02 March 2018

Feeling good about ourselves

Much of the opposition to Social Policy Bonds comes from people who regard any sort of explicitly money-making activity as distasteful. It's understandable. Market forces have been undermined, corrupted and abused. They've been manipulated in ways that have led to staggering inequality and, worse, the entrenchment of that inequality.

But the opposition to the parody of market forces that pervades society misses the point. Competitive markets are still the most efficient way yet devised of allocating scarce resources. They are not a complete solution, and they create problems that government, and sometimes only government, has to solve by, most importantly, looking after the poor and disadvantaged, and the environment. But in theory and in practice the alternatives, when applied at an aggregated level, have proven to be worse. If market forces could be directed into achieving society's goals, rather than those of the already wealthy who have no shame in using their influence to stifle competition, then those goals could be achieved more readily than ever. Social Policy Bonds are intended to do this.

Unfortunately, people who otherwise do have a social conscience treat money-making in general, and markets in particular, with disdain. They look down on the Social Policy Bond idea because it generates wealth in the form of capital gains, via the increased value of people's bondholdings. And it's a fact that people have made enormous capital gains through activities that have zero or even negative social value. I think Social Policy Bonds are different, in that they inextricably link the capital gains from bondholding to the achievement of society's social and environmental goals. If people become wealthy through owning Social Policy Bonds, they would do so only because society's goals are being achieved.

Two further points. Most of us, when we see terms like 'profit' and 'capital gain', forget the time element: holdings of assets take time to appreciate. We also focus on the final amount of profit, and forget the risk involved in holding an asset.
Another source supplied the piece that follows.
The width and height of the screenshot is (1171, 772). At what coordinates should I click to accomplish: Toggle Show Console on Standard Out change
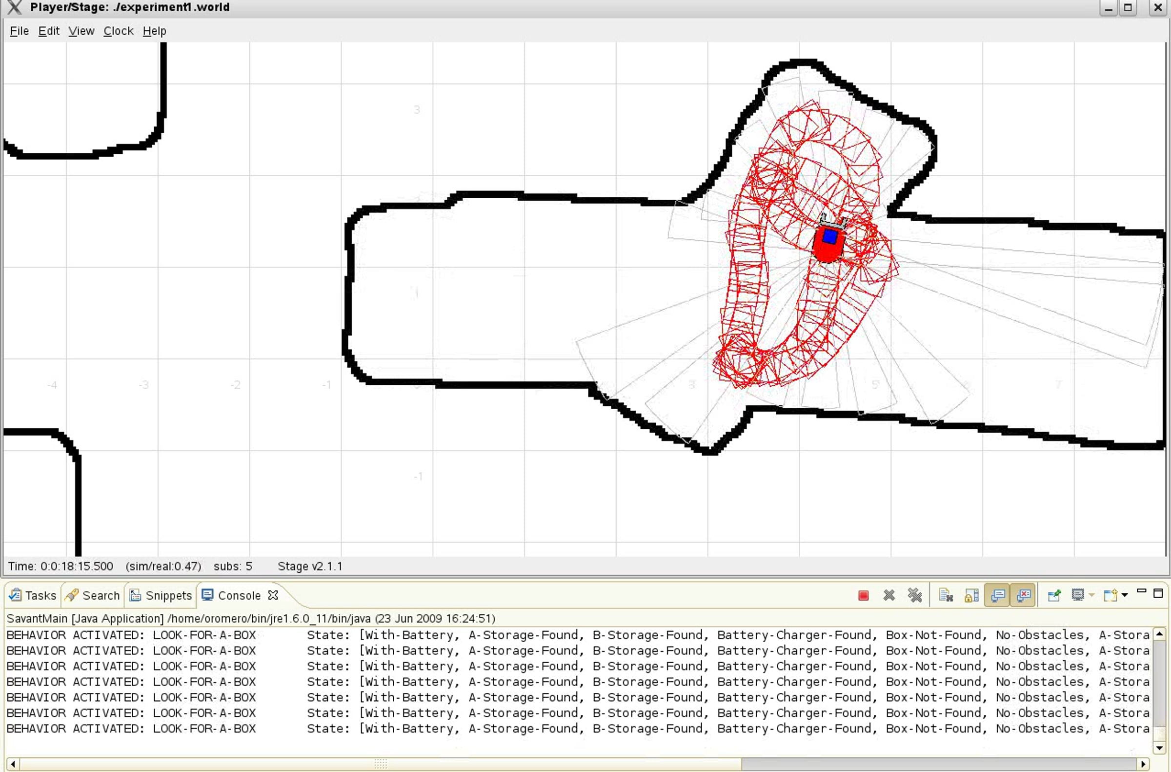[997, 596]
Second: at a school morning assembly years ago, we were told that it's better to raise £1 million from 5000 people for charitable purposes than £5 million from 1000 people. Sounds lovely doesn't it? Who could deny that the more people who raise funds for the social good, the better? But I had my doubts then and now. We raise funds for the benefit of people who need them, not for ourselves. There are many desperate, impoverished people in all societies. Let's take the example given by my usually impressive schoolmaster: if £1000 would be a significant help to people in need, then £1 million will help one thousand people, while the £5 million would help five thousand. So how about we ask the four thousand people deprived of help under my old schoolmaster's preferred scenario which option they'd prefer?

What I conclude from all this is simple. There is a clear difference between projects like Social Policy Bonds and those who hold them in disdain, bordering on contempt. A Social Policy Bonds regime has as its over-arching objective the solution of society's social problems. Those opposed, who also view business and capitalism in general with distaste, have as their prime goal that of feeling good about themselves.